A legitimidade dos filhos é uma expressão em desuso na atualidade, fruto da laicização social e da perda da força moralizadora da Igreja Católica. Os ilegítimos, a menos que tenham sido legitimados por um casamento a posteriori, por um páraco, que a troco de algo (não há almoços grátis, lembrem-me!), daria legitimidade social, teriam de viver com o peso da marginalização social. A designação da prole nascida dentro dos laços do matrimónio, era indicada nestes documentos, assim como as profissões dos progenitores, onde se poderá vislumbrar, desde o nascimento, a posição social da recém-nascida.

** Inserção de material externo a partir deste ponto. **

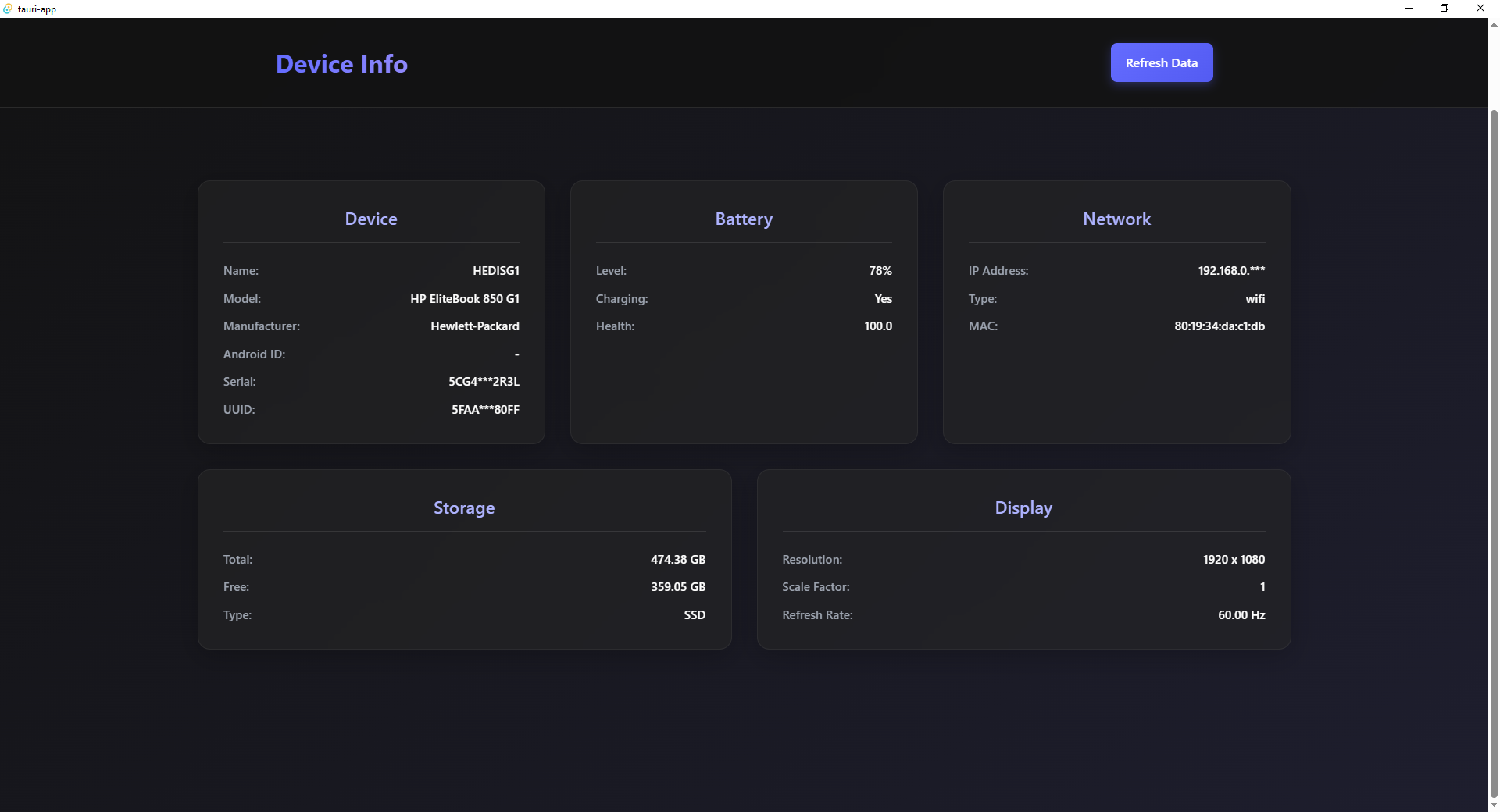Image resolution: width=1500 pixels, height=812 pixels.
Task: Click the scrollbar down arrow
Action: coord(1493,805)
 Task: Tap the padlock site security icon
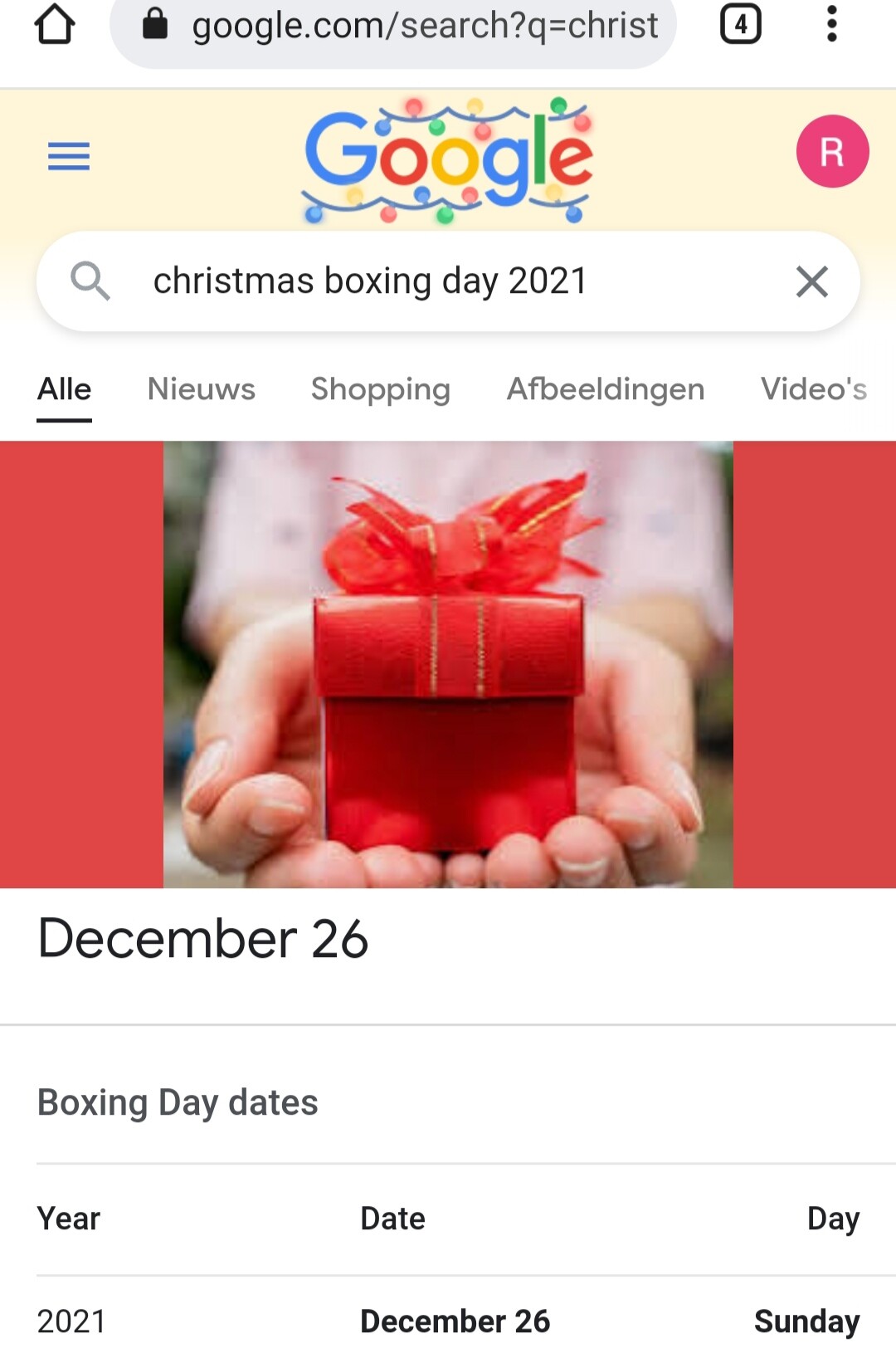click(155, 25)
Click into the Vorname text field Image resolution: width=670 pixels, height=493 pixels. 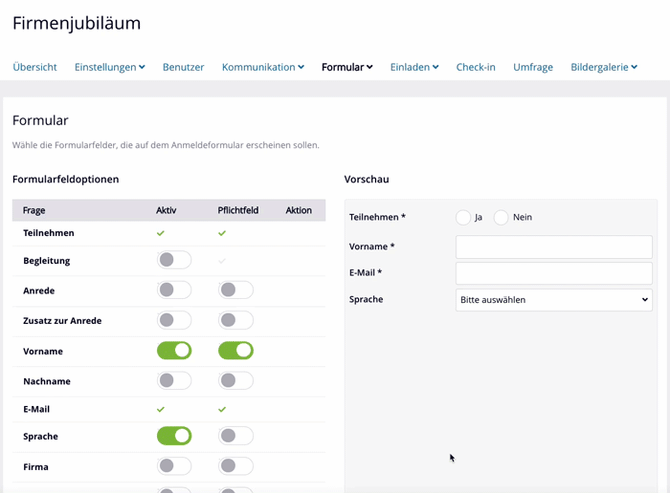(x=553, y=247)
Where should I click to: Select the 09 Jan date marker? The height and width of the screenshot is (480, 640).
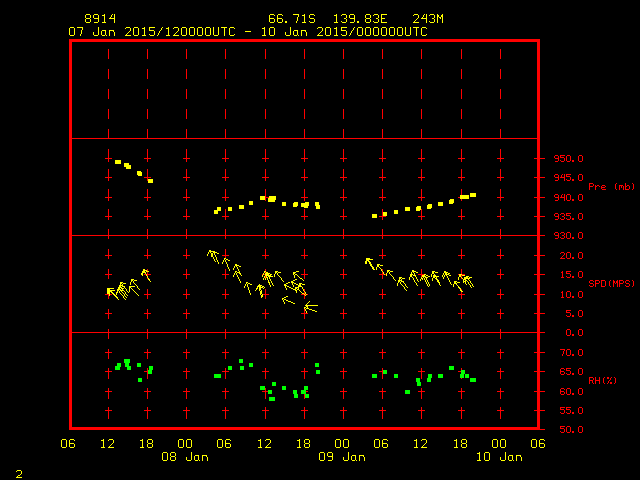[x=342, y=457]
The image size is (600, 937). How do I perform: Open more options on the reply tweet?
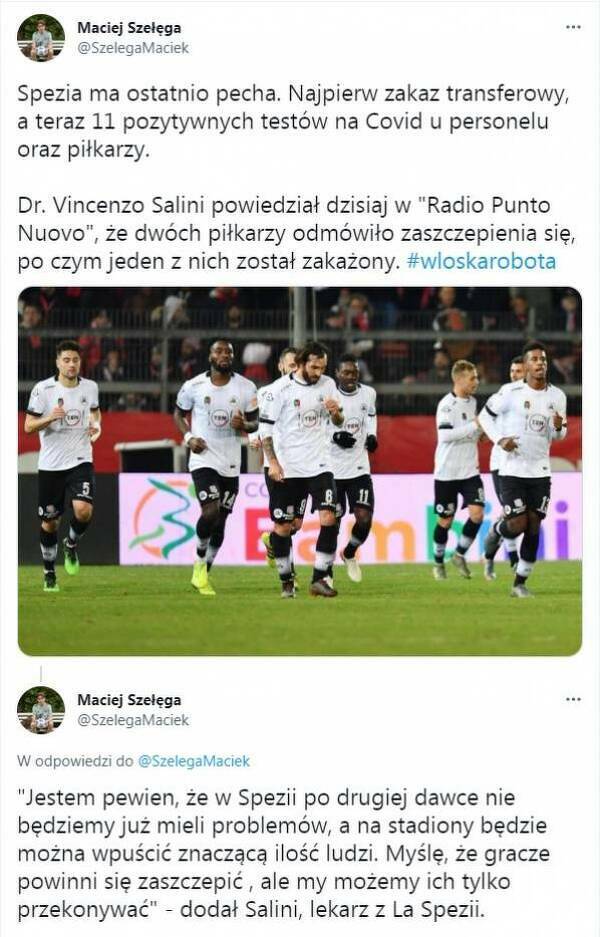pos(573,700)
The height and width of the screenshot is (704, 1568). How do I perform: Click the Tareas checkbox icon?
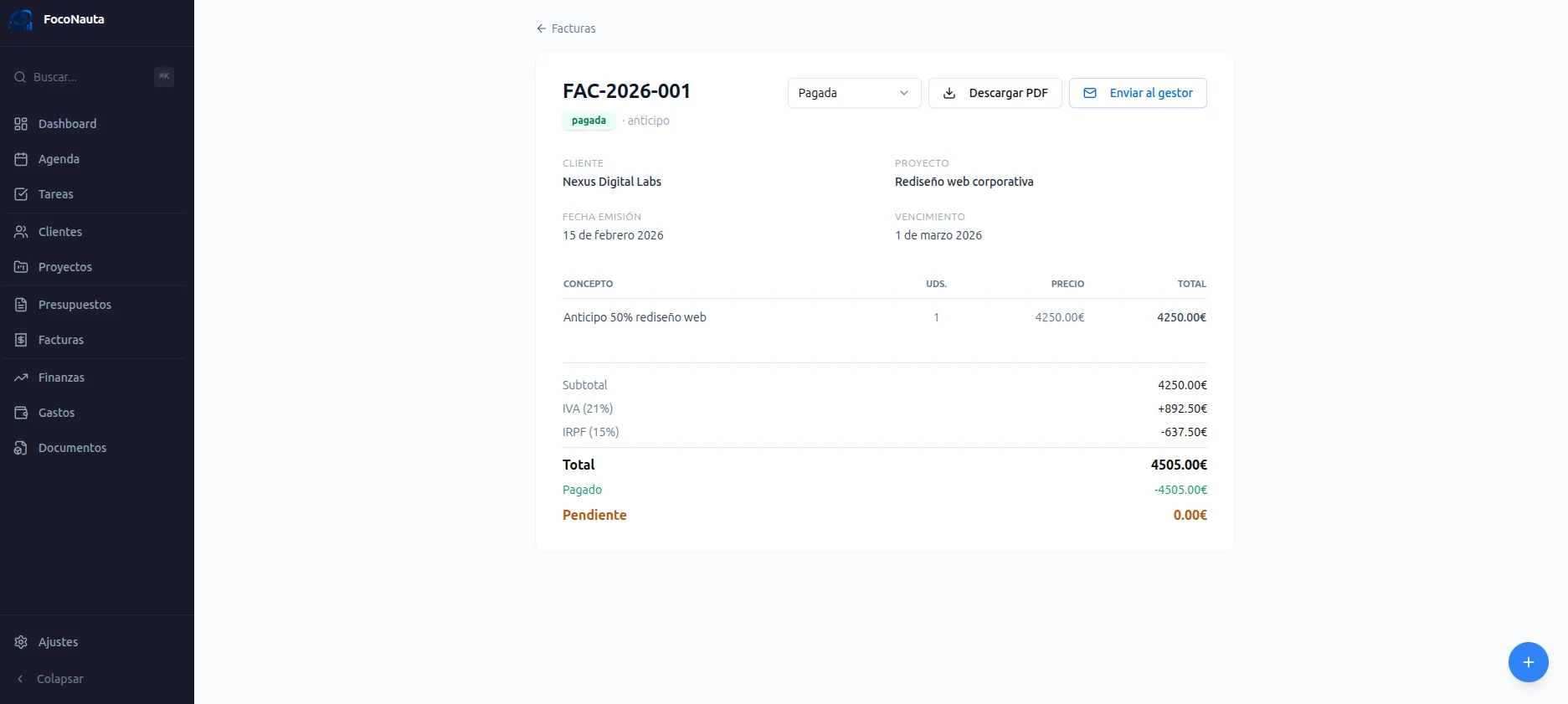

Ou seja, Maria, com a desvantagem de ser mulher, teria sorte na vida se fosse legítima, não sendo filha de Guilhermina mas de Senhora Dona Guilhermina, proprietária de terras. O marido de D. Thereza, Jozé não-sei-quantos-nomes, não seria certamente lavrador ou tecelão ou jornaleiro. Tão-pouco, como o outro do livro que o pároco lia, poderia ser carpinteiro, mas, sim, proprietário ou industrial, com três ou quatro ou cinco nomes de família, que mui notavelmente lhe ilustravam o estatuto social. Maria, logo à partida, como qualquer Manel, seria filha de um título e não meramente de duas pessoas. Título esse que constava nos nomes de família, que abdicaria em prol do marido após o casamento, sendo o garante de propriedade de um Manoel, industrial.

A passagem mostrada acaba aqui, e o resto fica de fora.